Light‐responsive linkage is commonly used because it can be remotely applied with high spatial and temporal precision and has been widely used as an external stimulus to control cargo release from delivery systems. Nitrobenzyl (NB) bonds are photoreaction‐induced degradation groups commonly used to construct light‐responsive nanosystems. For instance, an amphiphile contains a long hydrophobic tail and a cationic head conjugated with a photolabile NB ester bond, which was built to encapsulate siRNA.[ 162 ] When exposed to UV light irradiation, cleavage of the NB bond caused detachment of the hydrophilic shell and promoted siRNA release from the complex to improve gene silencing efficiency eventually. In early studies, Si‐UCNPs were developed and then conjugated using a photoactive o‐nitrobenzyl ester functionalized thiol‐linker with a positively charged alkyl amine at the end of the structure. Upon NIR irradiation, the UCNPs emitted UV light, and then o‐nitrobenzyl linker was cleaved, thus promoting siRNA release to silence target gene expression in living cells.[ 163 ] Recent studies demonstrated that if the photosensitizer (PS)‐containing NPs are irradiated with NIR light for a short time, the PS could generate ROS and induce NP degradation to release drugs. Therefore, a photo‐labile spherical nucleic acid (PSNA) for carrier‐free and NIR photo‐controlled self‐delivery of siRNA and ASO was constructed. PSNA was self‐assembled from an amphiphilic oligonucleotide drug (OND) conjugate composed of a hydrophilic siRNA linked with a hydrophobic peptide nucleic acid‐based ASO (pASO) via a ROS‐cleavable linker (Figure 12 ). Upon NIR irradiation, the PS could generate ROS, which induced the disassembly of the nanoplatform, thus promoting the lysosomal escape of the released siRNA and pASO.[ 164 ]
Figure 12.

A) Illustration of the formulation of PSNA. B) Schematic representation of the use of PSNA to deliver siRNA, pASO, and PS for combination cancer therapy. Reproduced with permission.[ 164 ] Copyright 2021, American Chemical Society.
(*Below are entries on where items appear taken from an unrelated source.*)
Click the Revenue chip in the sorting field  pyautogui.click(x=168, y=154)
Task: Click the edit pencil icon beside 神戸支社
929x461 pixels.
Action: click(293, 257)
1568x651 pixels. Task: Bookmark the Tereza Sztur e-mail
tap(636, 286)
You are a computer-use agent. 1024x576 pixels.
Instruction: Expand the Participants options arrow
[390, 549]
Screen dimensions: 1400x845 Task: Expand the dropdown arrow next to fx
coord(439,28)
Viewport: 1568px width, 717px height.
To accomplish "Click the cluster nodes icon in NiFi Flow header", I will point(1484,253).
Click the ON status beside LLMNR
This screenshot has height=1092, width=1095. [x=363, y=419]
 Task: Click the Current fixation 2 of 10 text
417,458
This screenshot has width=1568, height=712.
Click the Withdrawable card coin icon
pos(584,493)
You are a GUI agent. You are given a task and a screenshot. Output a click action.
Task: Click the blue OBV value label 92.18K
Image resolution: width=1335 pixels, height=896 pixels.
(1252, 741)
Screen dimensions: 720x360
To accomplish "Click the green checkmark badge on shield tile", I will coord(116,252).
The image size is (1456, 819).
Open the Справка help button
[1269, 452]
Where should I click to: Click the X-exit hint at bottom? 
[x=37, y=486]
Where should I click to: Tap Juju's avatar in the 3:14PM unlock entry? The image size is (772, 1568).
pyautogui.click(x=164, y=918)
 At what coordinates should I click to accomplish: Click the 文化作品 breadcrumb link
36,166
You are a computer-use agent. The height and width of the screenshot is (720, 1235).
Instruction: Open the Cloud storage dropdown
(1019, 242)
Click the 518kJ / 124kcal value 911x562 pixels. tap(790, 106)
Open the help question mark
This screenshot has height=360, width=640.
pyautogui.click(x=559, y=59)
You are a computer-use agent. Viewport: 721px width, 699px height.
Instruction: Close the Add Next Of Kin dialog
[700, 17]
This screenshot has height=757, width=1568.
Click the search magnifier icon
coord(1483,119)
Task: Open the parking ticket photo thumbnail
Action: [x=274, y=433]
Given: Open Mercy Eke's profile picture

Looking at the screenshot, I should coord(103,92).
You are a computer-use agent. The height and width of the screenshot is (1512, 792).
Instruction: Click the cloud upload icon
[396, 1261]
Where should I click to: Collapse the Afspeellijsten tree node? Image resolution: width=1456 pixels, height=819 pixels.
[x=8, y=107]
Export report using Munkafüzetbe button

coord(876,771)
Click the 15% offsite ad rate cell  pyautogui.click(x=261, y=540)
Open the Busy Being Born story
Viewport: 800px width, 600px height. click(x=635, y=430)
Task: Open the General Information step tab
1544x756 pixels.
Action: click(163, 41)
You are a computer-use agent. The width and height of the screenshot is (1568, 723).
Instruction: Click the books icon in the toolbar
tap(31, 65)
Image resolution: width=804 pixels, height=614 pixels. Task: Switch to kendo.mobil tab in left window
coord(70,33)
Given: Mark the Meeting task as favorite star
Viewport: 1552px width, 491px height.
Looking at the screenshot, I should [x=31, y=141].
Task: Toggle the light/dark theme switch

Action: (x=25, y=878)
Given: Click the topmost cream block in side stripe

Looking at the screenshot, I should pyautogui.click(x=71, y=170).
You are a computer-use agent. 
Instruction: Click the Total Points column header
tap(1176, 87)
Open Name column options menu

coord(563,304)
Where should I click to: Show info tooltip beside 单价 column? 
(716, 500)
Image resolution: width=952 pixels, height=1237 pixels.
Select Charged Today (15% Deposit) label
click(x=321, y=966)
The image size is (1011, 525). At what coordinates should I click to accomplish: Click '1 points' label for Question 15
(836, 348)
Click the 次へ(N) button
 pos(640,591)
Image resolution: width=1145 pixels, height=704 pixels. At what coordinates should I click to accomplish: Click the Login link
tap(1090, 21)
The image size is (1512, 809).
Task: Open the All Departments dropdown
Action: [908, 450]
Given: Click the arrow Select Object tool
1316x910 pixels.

While a number of photoresponsive systems have been developed with the potential to enable spatiotemporal control of RNA delivery, one primary drawback of the light‐triggered strategy remains the limited tissue penetration depth with light. Further efforts should also address the biosafety concern, as the utilization of light‐based photothermal/photodynamic methods to trigger RNA release may potentially produce an excessive amount of heat or singlet oxygen, leading to DNA damage or other side effects.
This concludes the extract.